Segment Start: DATA EXCERPTS

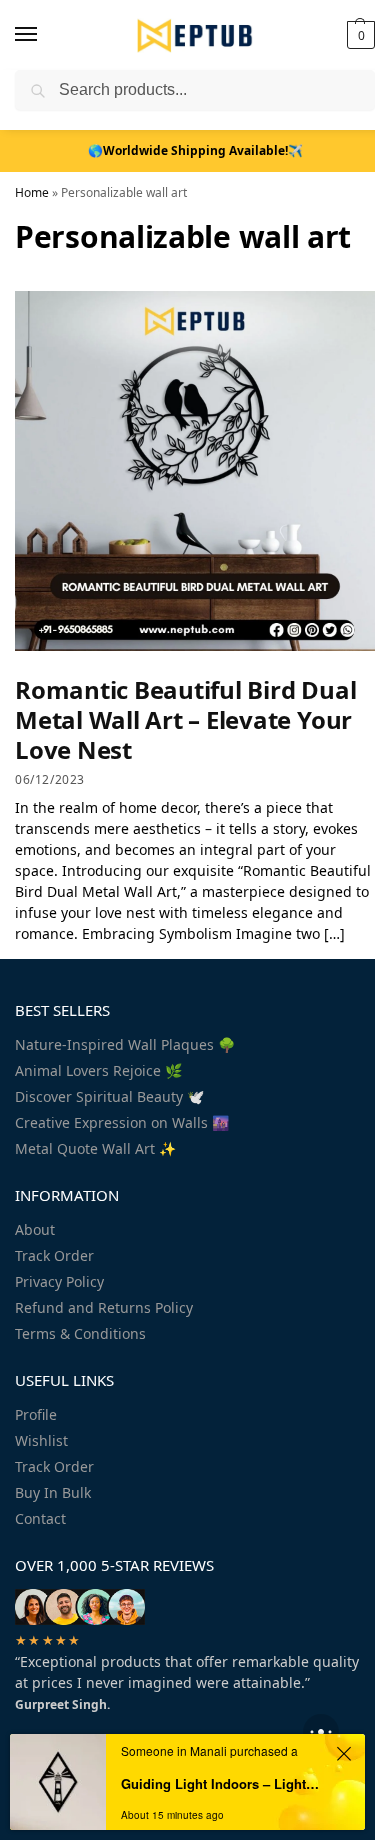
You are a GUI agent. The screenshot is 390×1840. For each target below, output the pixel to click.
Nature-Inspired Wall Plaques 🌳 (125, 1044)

Segment End: DATA EXCERPTS
Segment Start: DATA EXCERPTS

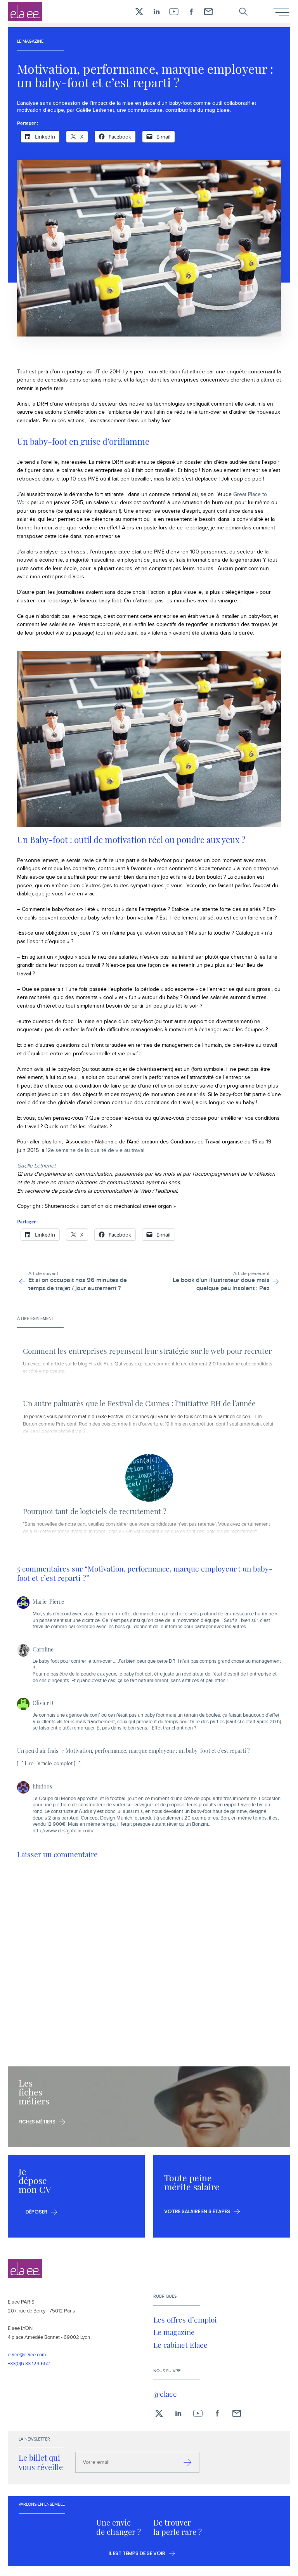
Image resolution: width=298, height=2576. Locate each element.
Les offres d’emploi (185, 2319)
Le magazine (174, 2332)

Segment End: DATA EXCERPTS

__ASSIGNMENT__
If a line in the entries above holds "each", include it in the count; report nothing but the resulting number.

__RESULT OF THE TASK__
2